Parabola is a bourbon barrel-aged imperial stout that was originally created as a component for Firestone Walker's first Anniversary Ale. It was later released as a stand-alone beer. Parabola is variously aged in bourbon barrels from producers such as Heaven Hill, Elijah Craig, Four Roses, Pappy Van Winkle, Woodford Reserve, and Buffalo Trace. It carries a perfect 100-point rating on Beer Advocate.

===Cali-Squeeze===

Firestone Walker acquired the Cali-Squeeze brand from SLO Brewing Company in 2021. Cali-Squeeze is focused on fruit-forward hefeweizen beers and seltzers. Co-founder David Walker said that "this new brewing platform allows us to experiment in a way that doesn't impact our traditional beer programs." Firestone Walker re-branded Cali-Squeeze in the fall of 2021 under the mantra of "For a California state of mind".
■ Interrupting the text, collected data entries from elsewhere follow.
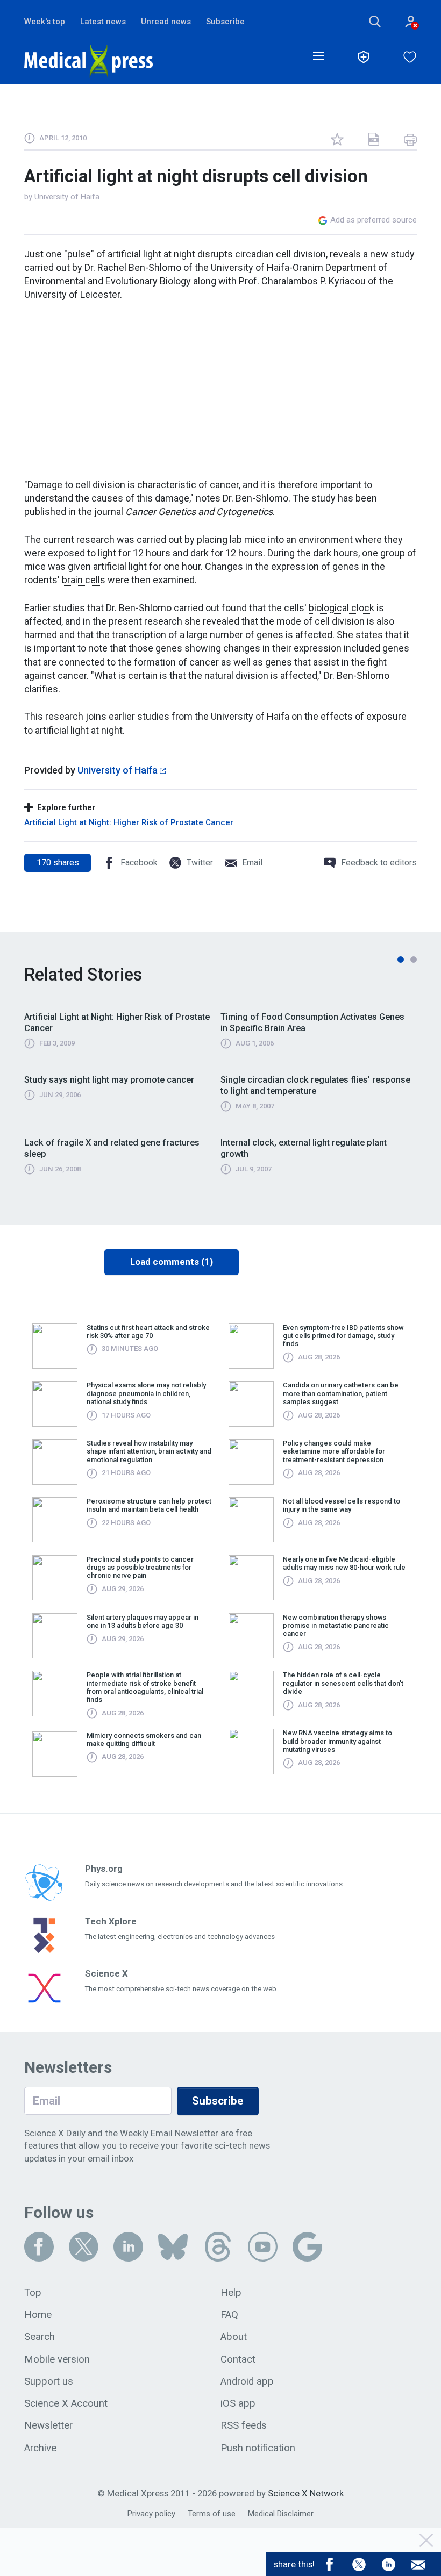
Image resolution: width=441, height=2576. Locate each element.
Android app (247, 2381)
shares (58, 862)
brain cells (83, 579)
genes (278, 662)
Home (38, 2315)
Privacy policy (151, 2513)
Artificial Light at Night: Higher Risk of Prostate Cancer (128, 822)
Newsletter (48, 2425)
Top (32, 2293)
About (233, 2337)
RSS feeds (243, 2425)
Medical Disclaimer (281, 2513)
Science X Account (66, 2403)
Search (39, 2337)
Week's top (44, 21)
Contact (237, 2359)
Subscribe (225, 21)
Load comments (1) (171, 1261)
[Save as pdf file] (373, 139)
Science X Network (306, 2493)
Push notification (257, 2448)
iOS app (237, 2403)
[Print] (410, 139)
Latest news (103, 21)
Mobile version (57, 2359)
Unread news (166, 21)
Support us (48, 2381)
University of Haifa (66, 197)
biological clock (341, 607)
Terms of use (212, 2513)
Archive (40, 2448)
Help (230, 2293)
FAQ (229, 2315)
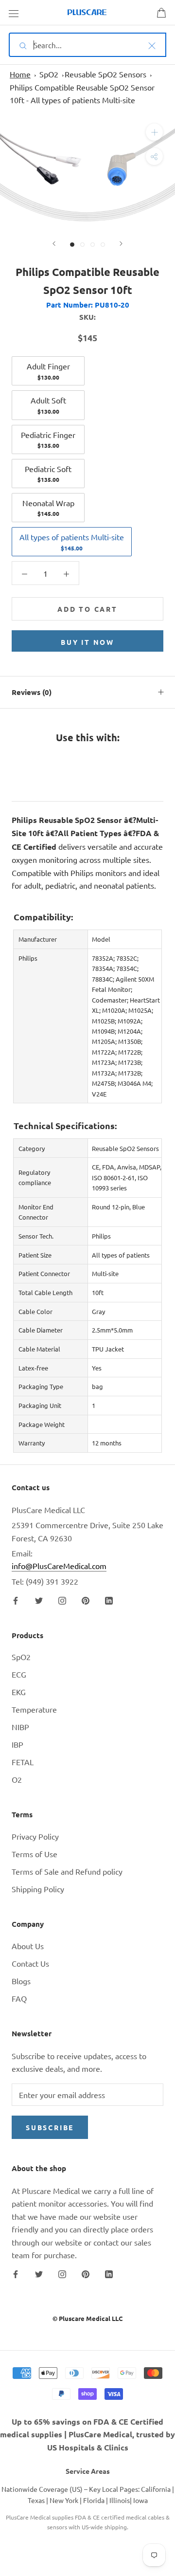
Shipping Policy (38, 1889)
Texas (36, 2500)
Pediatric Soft (48, 473)
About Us (28, 1946)
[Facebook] (15, 1599)
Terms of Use (34, 1854)
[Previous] (53, 243)
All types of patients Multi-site (71, 541)
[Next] (121, 243)
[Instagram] (62, 1599)
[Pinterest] (85, 1599)
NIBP (20, 1727)
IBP (17, 1744)
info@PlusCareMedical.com (59, 1566)
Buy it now (87, 642)
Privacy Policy (35, 1836)
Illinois (119, 2500)
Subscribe (50, 2127)
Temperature (34, 1709)
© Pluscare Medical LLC (87, 2318)
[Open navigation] (13, 12)
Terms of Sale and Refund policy (67, 1871)
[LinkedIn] (109, 1599)
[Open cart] (161, 12)
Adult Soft (48, 405)
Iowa (140, 2500)
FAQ (19, 1998)
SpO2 (48, 74)
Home (20, 74)
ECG (19, 1674)
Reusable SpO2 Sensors (105, 74)
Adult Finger (48, 371)
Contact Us (30, 1963)
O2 (17, 1779)
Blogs (21, 1981)
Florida (94, 2500)
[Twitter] (39, 1599)
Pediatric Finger (48, 439)
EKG (19, 1692)
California (156, 2489)
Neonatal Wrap (48, 507)
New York (64, 2500)
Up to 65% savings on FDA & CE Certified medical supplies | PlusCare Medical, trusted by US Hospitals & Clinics (87, 2434)
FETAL (23, 1762)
==Firestone Walker Invitational Beer Fest==

Firestone Walker launched the Firestone Walker Invitational Beer Fest in 2012. Attending breweries from around the world are personally invited by Brewmaster Matt Brynildson. The fest is held at the Paso Robles event center in Paso Robles, California. The fest is a fundraiser for Paso Robles Pioneer Day, a local nonprofit. The fest also includes local restaurants, live music, people's choice awards and "Behind the Beer" sessions with brewers. In 2017, Paste Magazine remarked that "the FWIBF is bringing together beer lineups on a yearly basis that are almost impossible to get elsewhere. The best of the best, not only from the U.S. but internationally as well." The fest typically sells all 2,500 tickets within 10 minutes of going live. The 2020 and 2021 editions were postponed due to the pandemic. The fest is scheduled to return in 2022.